Re: Find the sum of a series

Let's look at partial sums: $\displaystyle S_k = \sum_{n=1}^k \dfrac{1}{4n^2-1}$. We have

$\displaystyle S_1 = \dfrac{1}{3}$

$\displaystyle S_2 = \dfrac{1}{3} + \dfrac{1}{15} = \dfrac{2}{5}$

$\displaystyle S_3 = \dfrac{2}{5} + \dfrac{1}{35} = \dfrac{3}{7}$

In general, the pattern appears to be $\displaystyle S_k = \dfrac{k}{2k+1}$. You can show inductively that this is the case.

So, $\displaystyle \sum_{n=1}^\infty \dfrac{1}{4n^2-1} = \lim_{k \to \infty} \dfrac{k}{2k+1} = \dfrac{1}{2}$.

Re: Find the sum of a series

Quote:

Originally Posted by

**Memorystack** Hello there,

I'm a litttle bit stuck on a math question here

I need to find the Sum of the serie 1/((4*i^2)-1)

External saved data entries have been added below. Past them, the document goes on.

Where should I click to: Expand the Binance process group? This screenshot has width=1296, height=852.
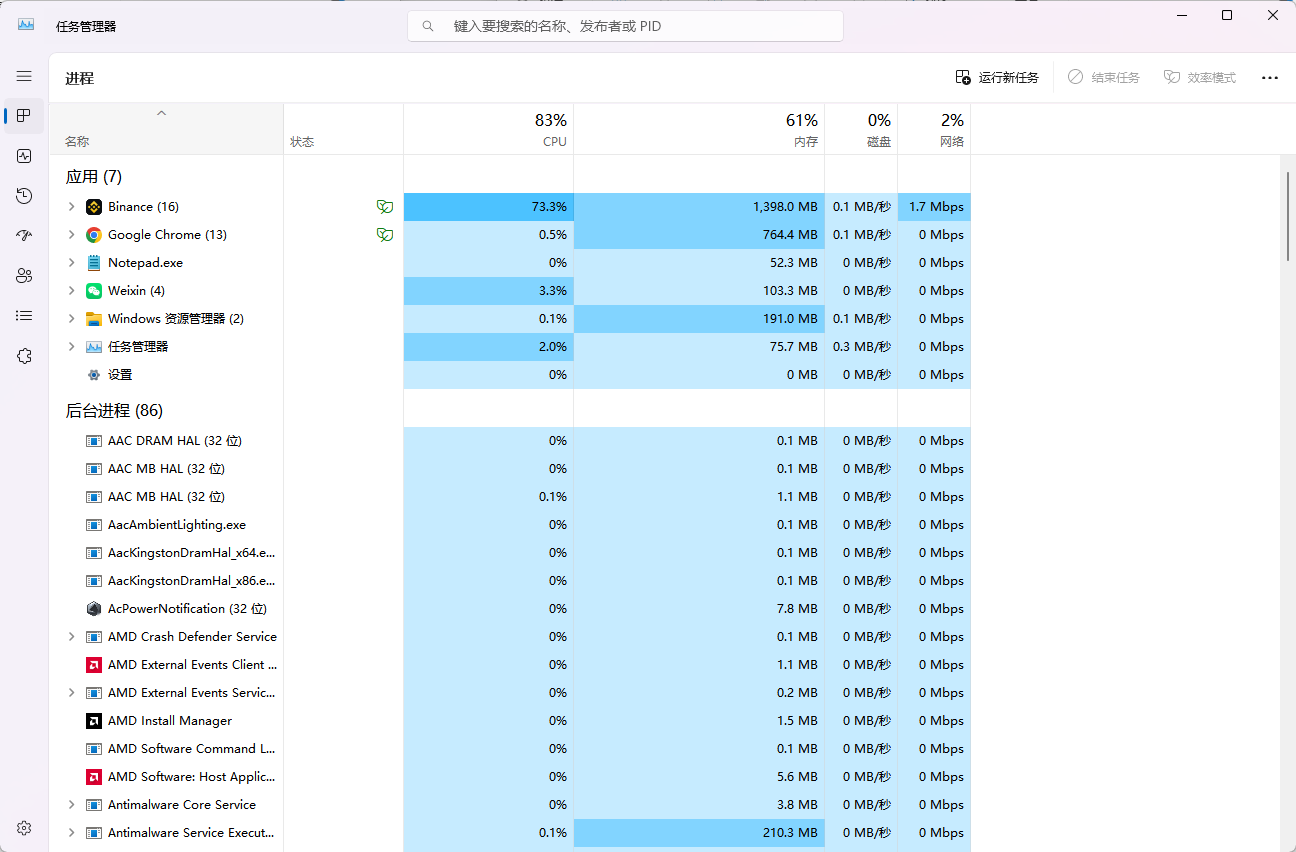(71, 207)
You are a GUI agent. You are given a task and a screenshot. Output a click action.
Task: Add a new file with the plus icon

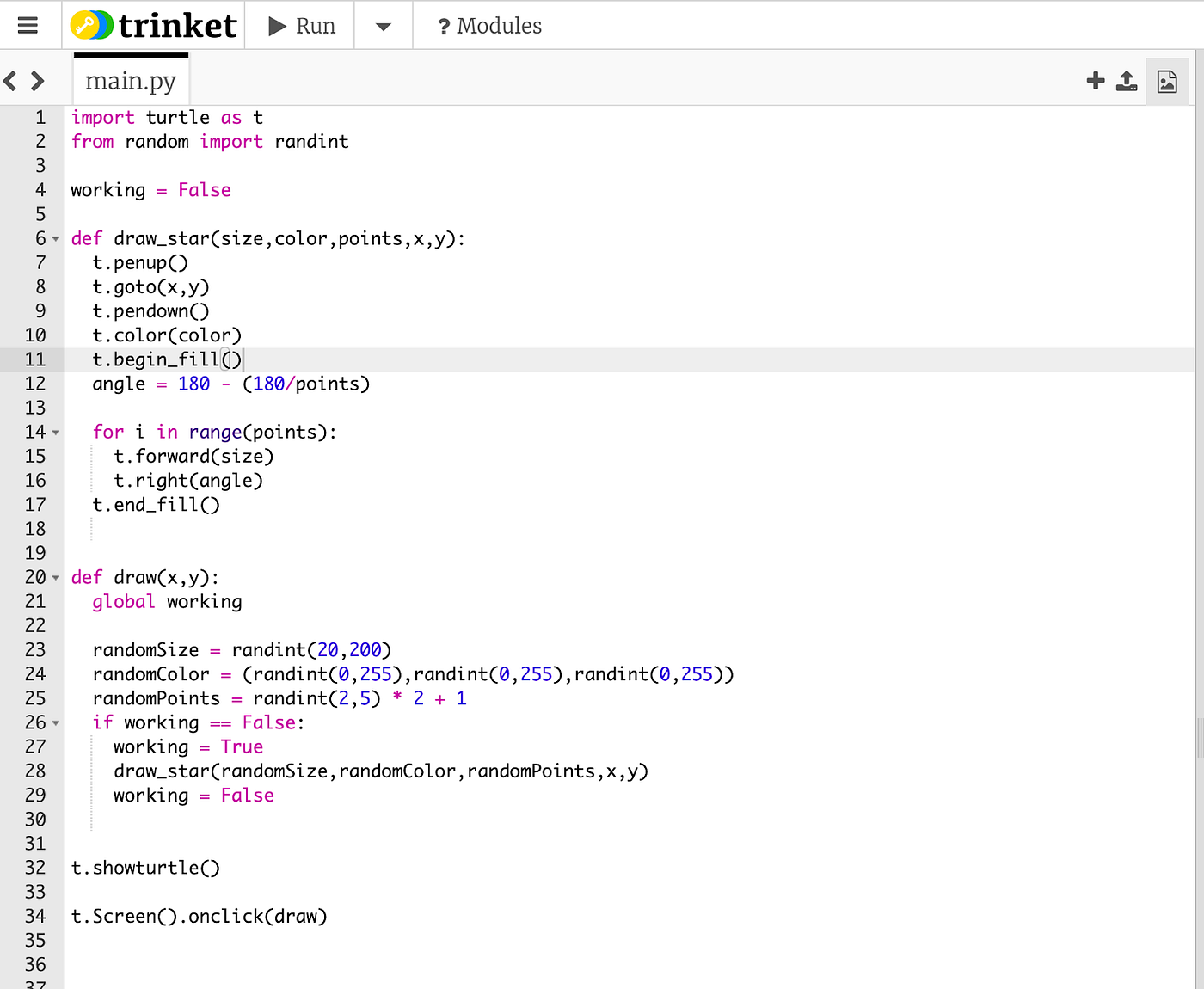(x=1095, y=80)
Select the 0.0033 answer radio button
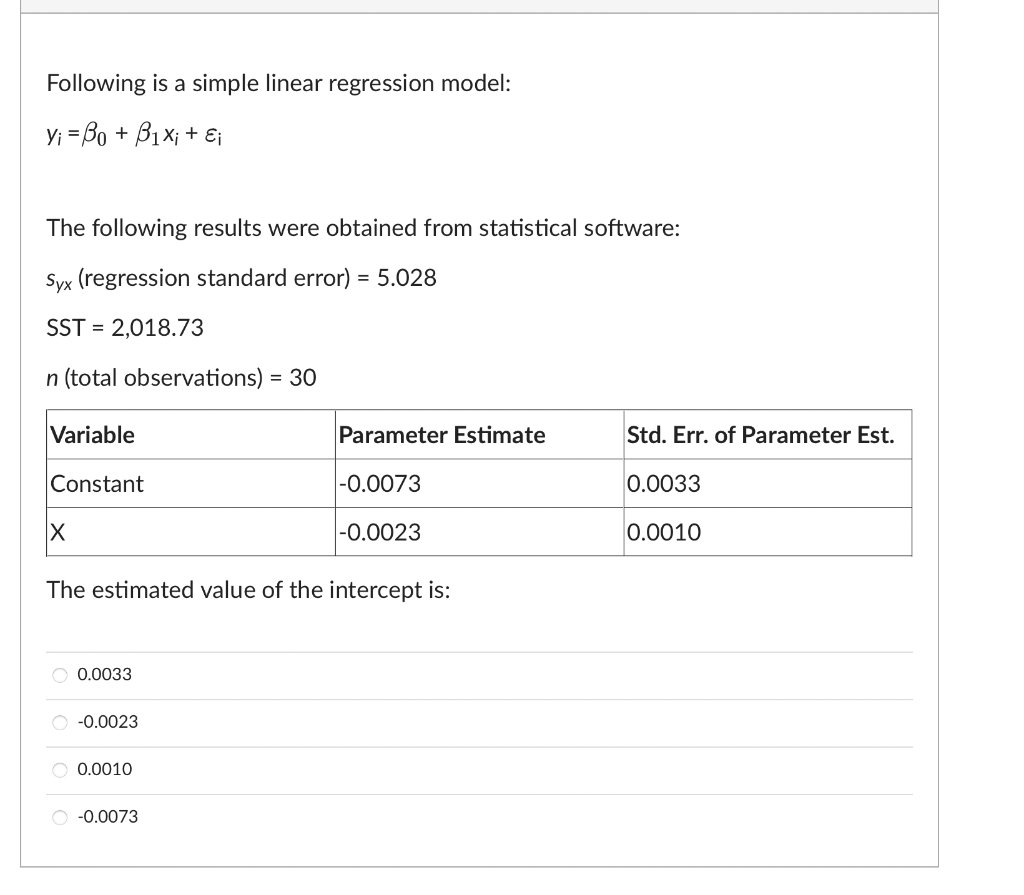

Attachment 29527 *made a mistake in the picture the i element is suppose to be a n sorry

I can't seem to understand how to even start

thank you guys

Notice that $\displaystyle \displaystyle \begin{align*} \frac{1}{4n^2 - 1} = \frac{1}{(2n - 1)(2n + 1)} \end{align*}$

Split it up into partial fractions and you should find that this is a telescopic series.